### Data to process
• • •
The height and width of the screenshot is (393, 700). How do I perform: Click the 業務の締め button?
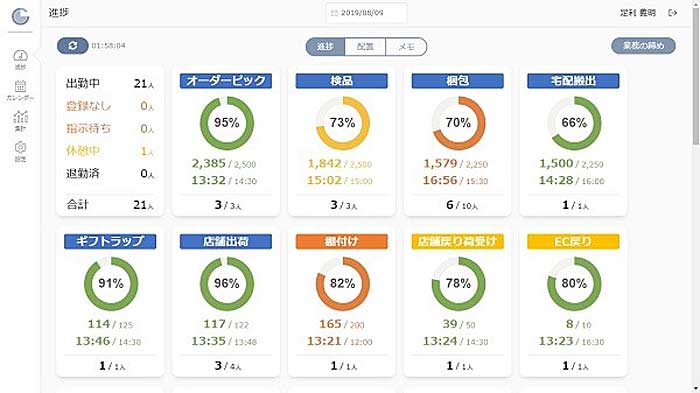643,46
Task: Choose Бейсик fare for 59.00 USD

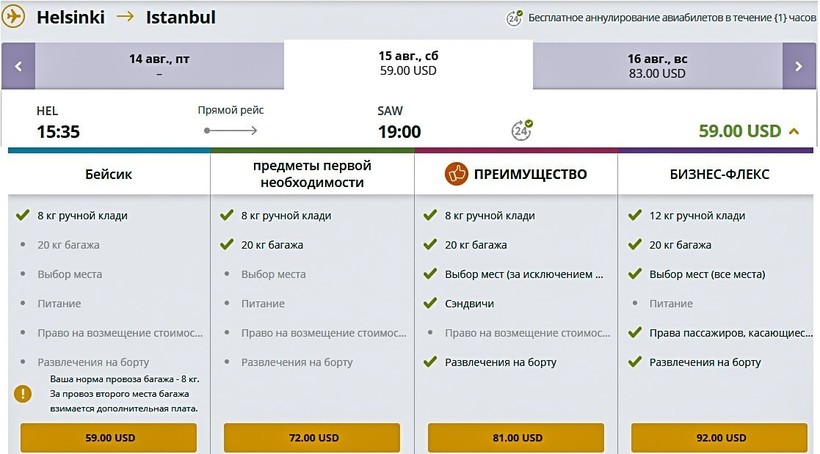Action: click(109, 437)
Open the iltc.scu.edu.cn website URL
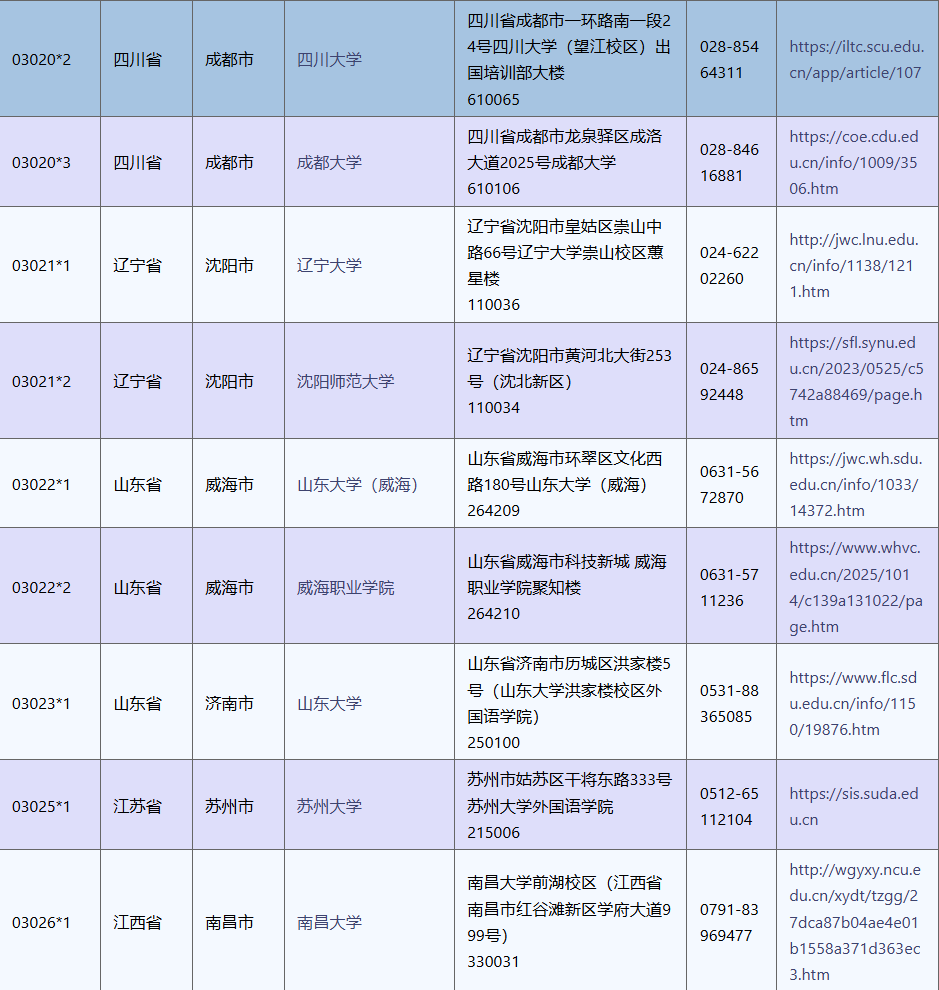This screenshot has height=990, width=939. pyautogui.click(x=855, y=59)
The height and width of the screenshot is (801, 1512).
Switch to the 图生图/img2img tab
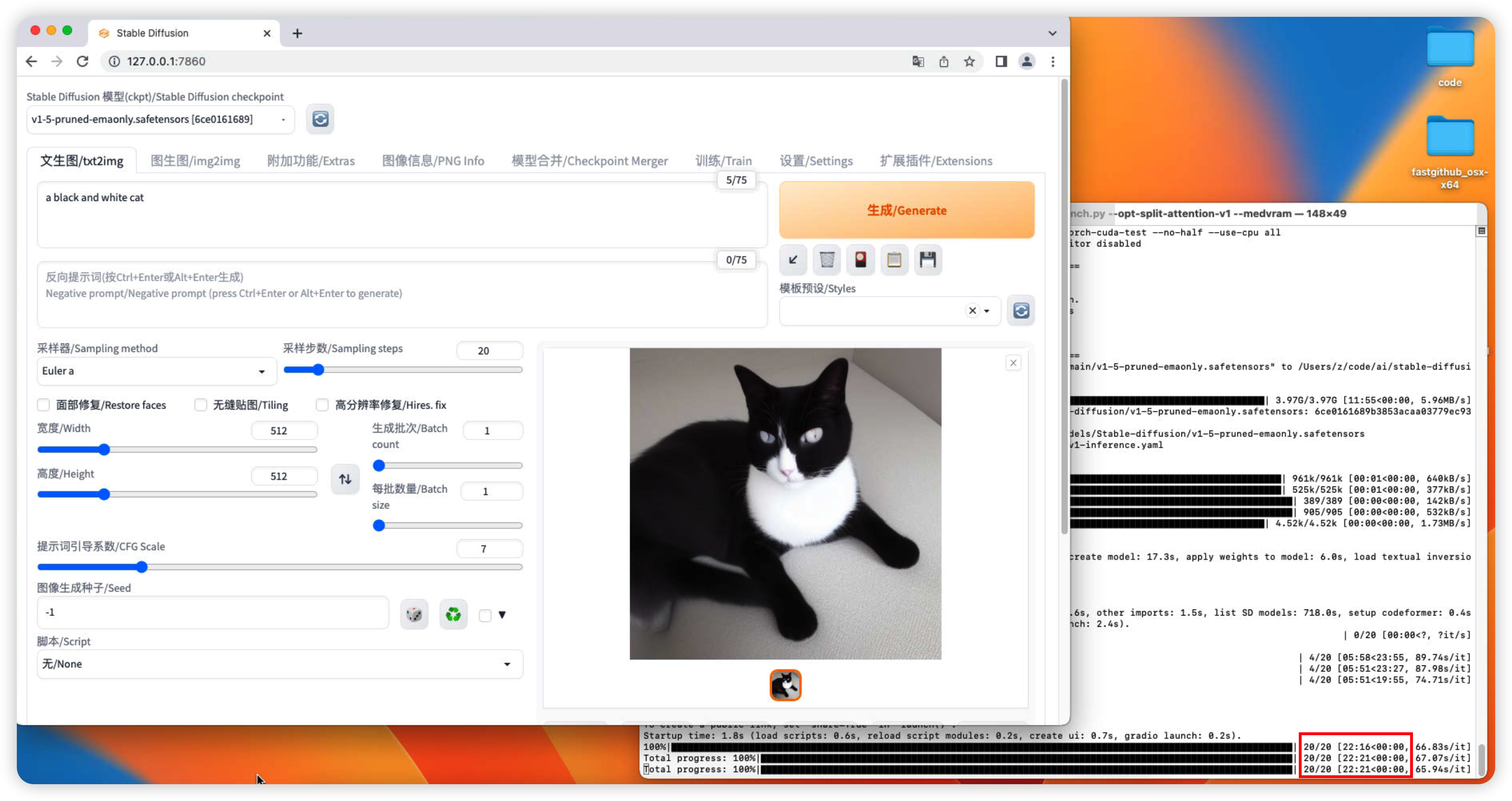click(x=195, y=161)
• • •
### What is required
Reproduce the text of all the records above word for word, leaving out the pictures.

### Response for this exercise
The height and width of the screenshot is (393, 700). How do I perform: Click the 業務の締め button?
643,46
Task: Choose Бейсик fare for 59.00 USD

Action: click(109, 437)
Open the iltc.scu.edu.cn website URL
This screenshot has height=990, width=939. pyautogui.click(x=855, y=59)
The height and width of the screenshot is (801, 1512).
Switch to the 图生图/img2img tab
click(x=195, y=161)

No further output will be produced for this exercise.